Reputation: 15785
I tried to read lines from a file which maybe large.
To make a better performance, I tried to use mapped file. But when I compare the performance, I find that the mapped file way is even a a little slower than I read from BufferedReader
public long chunkMappedFile(String filePath, int trunkSize) throws IOException {
long begin = System.currentTimeMillis();
logger.info("Processing imei file, mapped file [{}], trunk size = {} ", filePath, trunkSize);
//Create file object
File file = new File(filePath);
//Get file channel in readonly mode
FileChannel fileChannel = new RandomAccessFile(file, "r").getChannel();
long positionStart = 0;
StringBuilder line = new StringBuilder();
long lineCnt = 0;
while(positionStart < fileChannel.size()) {
long mapSize = positionStart + trunkSize < fileChannel.size() ? trunkSize : fileChannel.size() - positionStart ;
MappedByteBuffer buffer = fileChannel.map(FileChannel.MapMode.READ_ONLY, positionStart, mapSize);//mapped read
for (int i = 0; i < buffer.limit(); i++) {
char c = (char) buffer.get();
//System.out.print(c); //Print the content of file
if ('\n' != c) {
line.append(c);
} else {// line ends
processor.processLine(line.toString());
if (++lineCnt % 100000 ==0) {
try {
logger.info("mappedfile processed {} lines already, sleep 1ms", lineCnt);
Thread.sleep(1);
} catch (InterruptedException e) {}
}
line = new StringBuilder();
}
}
closeDirectBuffer(buffer);
positionStart = positionStart + buffer.limit();
}
long end = System.currentTimeMillis();
logger.info("chunkMappedFile {} , trunkSize: {}, cost : {} " ,filePath, trunkSize, end - begin);
return lineCnt;
}
public long normalFileRead(String filePath) throws IOException {
long begin = System.currentTimeMillis();
logger.info("Processing imei file, Normal read file [{}] ", filePath);
long lineCnt = 0;
try (BufferedReader br = new BufferedReader(new FileReader(filePath))) {
String line;
while ((line = br.readLine()) != null) {
processor.processLine(line.toString());
if (++lineCnt % 100000 ==0) {
try {
logger.info("file processed {} lines already, sleep 1ms", lineCnt);
Thread.sleep(1);
} catch (InterruptedException e) {}
} }
}
long end = System.currentTimeMillis();
logger.info("normalFileRead {} , cost : {} " ,filePath, end - begin);
return lineCnt;
}
Test result in Linux with reading a file which size is 537MB:
MappedBuffer way:
2017-09-28 14:33:19.277 [main] INFO com.oppo.push.ts.dispatcher.imei2device.ImeiTransformerOfflineImpl - process imei file ends:/push/file/imei2device-local/20170928/imei2device-13 , lines :12758858 , cost :14804 , lines per seconds: 861852.0670089165
BufferedReader way:
2017-09-28 14:27:03.374 [main] INFO com.oppo.push.ts.dispatcher.imei2device.ImeiTransformerOfflineImpl - process imei file ends:/push/file/imei2device-local/20170928/imei2device-13 , lines :12758858 , cost :13001 , lines per seconds: 981375.1249903854
Upvotes: 1
Views: 2023
Reputation: 140613
That is the thing: file IO isn't straight forward and easy.

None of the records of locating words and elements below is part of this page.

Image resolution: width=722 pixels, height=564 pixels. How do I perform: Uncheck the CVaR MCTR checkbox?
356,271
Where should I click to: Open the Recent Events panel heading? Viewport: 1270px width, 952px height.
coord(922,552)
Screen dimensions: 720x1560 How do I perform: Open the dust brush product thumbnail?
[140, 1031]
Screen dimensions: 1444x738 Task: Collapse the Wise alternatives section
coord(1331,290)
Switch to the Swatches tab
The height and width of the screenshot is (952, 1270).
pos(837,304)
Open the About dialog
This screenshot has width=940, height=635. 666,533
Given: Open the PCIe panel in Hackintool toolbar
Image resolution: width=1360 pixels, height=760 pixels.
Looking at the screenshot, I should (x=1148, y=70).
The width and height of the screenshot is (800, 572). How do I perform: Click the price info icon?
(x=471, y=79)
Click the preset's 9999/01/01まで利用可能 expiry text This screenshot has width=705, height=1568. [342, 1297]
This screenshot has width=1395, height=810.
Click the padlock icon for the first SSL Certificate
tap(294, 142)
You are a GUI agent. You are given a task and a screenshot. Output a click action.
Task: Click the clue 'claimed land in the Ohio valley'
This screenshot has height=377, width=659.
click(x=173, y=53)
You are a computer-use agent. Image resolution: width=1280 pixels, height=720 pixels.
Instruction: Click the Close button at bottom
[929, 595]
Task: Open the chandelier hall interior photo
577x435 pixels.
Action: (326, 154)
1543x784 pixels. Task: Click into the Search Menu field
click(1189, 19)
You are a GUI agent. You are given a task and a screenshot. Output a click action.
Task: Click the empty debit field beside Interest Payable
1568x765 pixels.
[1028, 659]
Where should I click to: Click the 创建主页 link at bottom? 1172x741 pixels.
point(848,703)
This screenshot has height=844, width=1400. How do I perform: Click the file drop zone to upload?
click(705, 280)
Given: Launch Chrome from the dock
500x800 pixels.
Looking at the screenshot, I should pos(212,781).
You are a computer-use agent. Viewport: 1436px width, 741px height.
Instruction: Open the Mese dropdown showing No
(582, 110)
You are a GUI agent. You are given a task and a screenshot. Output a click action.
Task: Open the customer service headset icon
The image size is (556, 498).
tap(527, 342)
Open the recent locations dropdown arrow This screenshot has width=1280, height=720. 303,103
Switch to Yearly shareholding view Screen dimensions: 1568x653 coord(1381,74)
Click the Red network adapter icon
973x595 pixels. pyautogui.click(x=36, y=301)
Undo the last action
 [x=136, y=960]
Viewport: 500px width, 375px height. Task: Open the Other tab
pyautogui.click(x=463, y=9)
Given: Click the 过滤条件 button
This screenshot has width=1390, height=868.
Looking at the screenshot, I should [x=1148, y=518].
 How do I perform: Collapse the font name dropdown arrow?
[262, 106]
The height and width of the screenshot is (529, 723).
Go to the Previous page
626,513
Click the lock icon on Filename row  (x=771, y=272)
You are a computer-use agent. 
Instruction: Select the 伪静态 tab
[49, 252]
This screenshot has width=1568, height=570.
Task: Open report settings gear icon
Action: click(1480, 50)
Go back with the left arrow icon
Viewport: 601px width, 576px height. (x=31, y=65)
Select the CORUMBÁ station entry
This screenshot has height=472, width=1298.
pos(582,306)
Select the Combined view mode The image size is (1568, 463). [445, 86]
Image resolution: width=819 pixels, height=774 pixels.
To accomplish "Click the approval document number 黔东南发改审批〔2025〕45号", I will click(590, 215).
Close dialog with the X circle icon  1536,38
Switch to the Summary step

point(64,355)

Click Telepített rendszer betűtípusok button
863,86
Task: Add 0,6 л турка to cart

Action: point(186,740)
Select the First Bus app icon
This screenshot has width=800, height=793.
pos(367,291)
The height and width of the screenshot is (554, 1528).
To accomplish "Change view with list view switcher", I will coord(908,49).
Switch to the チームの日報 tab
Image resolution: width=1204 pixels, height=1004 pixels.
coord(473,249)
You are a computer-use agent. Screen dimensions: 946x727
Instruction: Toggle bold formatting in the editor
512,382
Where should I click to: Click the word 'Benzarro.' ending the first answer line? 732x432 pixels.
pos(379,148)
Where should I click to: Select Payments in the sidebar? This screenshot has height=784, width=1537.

You have to keep in mind that your operating system has a huge impact on what exactly is going to happen. In that sense: there are no solid rules that would work for all JVM implementations on all platforms.
When you really have to worry about the last bit of performance, doing in-depth profiling on your target platform is the primary solution.
Beyond that, you are getting that "performance" aspect wrong. Meaning: memory mapped IO doesn't magically increase the performance of reading a single file within an application once. Its major advantages go along this path:
mmap is great if you have multiple processes accessing data in a read only fashion from the same file, which is common in the kind of server systems I write. mmap allows all those processes to share the same physical memory pages, saving a lot of memory.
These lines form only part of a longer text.